In the second session at Connect 2006, Ewald Andert from Kirusa described Voice SMS and some of it's uptake in Asia. I first saw one of the early Voice SMS services (not from Kirusa) in Singapore in December 2005, but now there are multiple vendors and the application is being rolled out in numerous Asian countries.
Isn't Voice SMS just voicemail, repackaged? No! With voice mail you place a call and, if it fails to get through, you get dumped to voice mail. Voice SMS intentional messaging.
Like SMS, you decide you want to send a message — perhaps one message to multiple people. Unlike SMS, the user interface is easy — you speak. You don't have to peck at keys. And on the receiving side, you decide when to listen — perhaps you're in a place where you can listen to a message but can't carry on a conversation right now.

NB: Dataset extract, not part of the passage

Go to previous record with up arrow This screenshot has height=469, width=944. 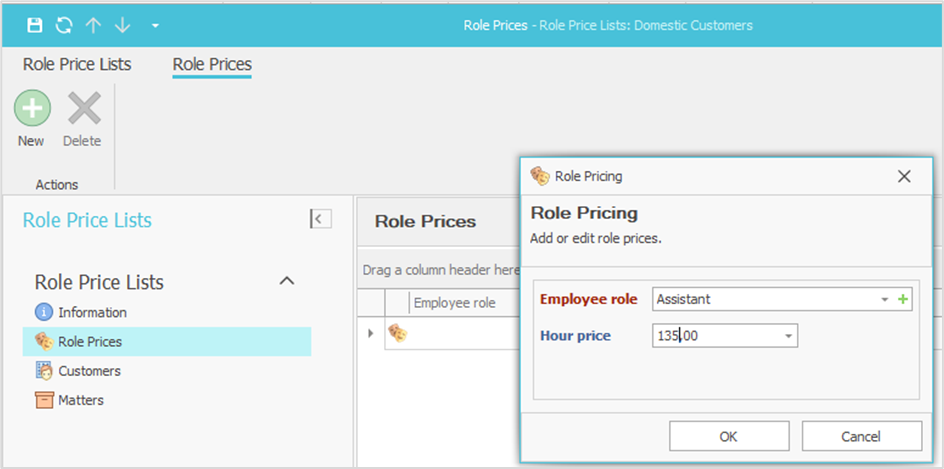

Sending voice instead of text solves problems in parts of Asia where local languages aren't handled by the SMS interface. It's even more important for people who can't read and write. Finally, there's a lot more information and emotional content in a voice message than any text message.
One of Kirusa's first Voice SMS was GrameenPhone in Bangladesh. This short advertisement by GrameenPhone shows the emotional value of Voice SMS.
Early experience in several Asian countries suggest very rapid adoption — 30% to 50% penetration in less than 12 months for a service which is priced below voice phone calls, but 50% above SMS messages.
This is a person-to-person application that feels like it's going to be really big!